[Stored data]
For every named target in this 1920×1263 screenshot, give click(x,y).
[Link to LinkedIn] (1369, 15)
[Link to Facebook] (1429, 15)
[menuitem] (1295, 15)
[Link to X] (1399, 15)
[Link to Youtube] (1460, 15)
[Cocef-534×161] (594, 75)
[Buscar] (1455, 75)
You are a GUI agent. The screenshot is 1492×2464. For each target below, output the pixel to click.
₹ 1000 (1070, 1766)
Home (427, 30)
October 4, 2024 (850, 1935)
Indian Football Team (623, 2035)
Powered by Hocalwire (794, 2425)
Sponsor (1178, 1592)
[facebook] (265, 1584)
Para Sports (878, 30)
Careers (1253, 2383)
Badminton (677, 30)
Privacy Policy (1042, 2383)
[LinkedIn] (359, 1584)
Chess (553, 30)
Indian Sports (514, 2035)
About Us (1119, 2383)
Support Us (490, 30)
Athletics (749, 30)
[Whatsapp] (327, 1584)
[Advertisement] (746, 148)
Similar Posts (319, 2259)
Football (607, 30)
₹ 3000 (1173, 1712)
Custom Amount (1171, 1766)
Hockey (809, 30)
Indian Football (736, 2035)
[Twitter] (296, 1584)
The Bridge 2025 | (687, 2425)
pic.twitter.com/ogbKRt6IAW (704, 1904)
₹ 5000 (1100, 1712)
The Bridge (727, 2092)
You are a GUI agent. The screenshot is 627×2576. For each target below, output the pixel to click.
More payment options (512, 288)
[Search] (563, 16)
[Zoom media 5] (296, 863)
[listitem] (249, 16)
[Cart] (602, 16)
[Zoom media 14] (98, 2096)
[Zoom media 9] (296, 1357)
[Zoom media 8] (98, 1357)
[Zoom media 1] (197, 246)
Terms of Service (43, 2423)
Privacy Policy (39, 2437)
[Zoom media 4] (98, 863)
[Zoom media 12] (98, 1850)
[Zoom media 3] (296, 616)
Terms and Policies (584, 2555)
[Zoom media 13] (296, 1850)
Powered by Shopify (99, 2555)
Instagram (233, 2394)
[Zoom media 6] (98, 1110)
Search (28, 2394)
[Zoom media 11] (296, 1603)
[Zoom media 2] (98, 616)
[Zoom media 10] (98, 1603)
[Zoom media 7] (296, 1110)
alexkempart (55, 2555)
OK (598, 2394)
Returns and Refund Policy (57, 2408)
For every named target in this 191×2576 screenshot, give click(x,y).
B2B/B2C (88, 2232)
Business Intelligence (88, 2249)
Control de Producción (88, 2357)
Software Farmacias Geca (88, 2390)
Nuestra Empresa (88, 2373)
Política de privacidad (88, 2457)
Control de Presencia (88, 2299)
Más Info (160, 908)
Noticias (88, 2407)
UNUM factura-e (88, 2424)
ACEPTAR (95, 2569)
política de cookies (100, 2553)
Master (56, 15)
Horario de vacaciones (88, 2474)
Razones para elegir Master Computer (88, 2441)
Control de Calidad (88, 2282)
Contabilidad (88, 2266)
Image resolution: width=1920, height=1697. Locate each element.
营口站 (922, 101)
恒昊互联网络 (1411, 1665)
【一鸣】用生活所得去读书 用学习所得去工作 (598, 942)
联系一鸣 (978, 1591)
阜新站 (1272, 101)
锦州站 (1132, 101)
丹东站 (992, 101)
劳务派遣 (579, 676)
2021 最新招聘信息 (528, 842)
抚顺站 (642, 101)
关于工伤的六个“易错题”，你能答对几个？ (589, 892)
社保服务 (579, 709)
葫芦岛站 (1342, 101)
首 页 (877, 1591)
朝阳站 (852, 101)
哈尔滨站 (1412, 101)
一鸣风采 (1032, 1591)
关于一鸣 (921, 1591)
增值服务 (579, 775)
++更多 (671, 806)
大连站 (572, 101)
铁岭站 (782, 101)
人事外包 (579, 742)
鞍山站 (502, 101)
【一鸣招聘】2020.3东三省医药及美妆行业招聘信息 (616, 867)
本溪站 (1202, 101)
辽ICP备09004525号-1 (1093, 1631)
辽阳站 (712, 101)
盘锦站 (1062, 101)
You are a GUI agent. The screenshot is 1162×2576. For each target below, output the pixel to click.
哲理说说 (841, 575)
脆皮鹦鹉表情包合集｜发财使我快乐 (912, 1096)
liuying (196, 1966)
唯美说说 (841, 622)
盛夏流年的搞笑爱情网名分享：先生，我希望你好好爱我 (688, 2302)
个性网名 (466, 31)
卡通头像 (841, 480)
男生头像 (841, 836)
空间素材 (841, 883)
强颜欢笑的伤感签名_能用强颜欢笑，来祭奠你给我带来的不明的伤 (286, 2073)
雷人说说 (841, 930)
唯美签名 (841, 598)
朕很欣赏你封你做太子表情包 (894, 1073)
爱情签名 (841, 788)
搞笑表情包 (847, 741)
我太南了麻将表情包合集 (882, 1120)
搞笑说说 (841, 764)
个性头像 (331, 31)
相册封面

§ The problem:
Provide the count, and nothing else, of lines in the data above where the word "target" occurs.

§ Task solution:
5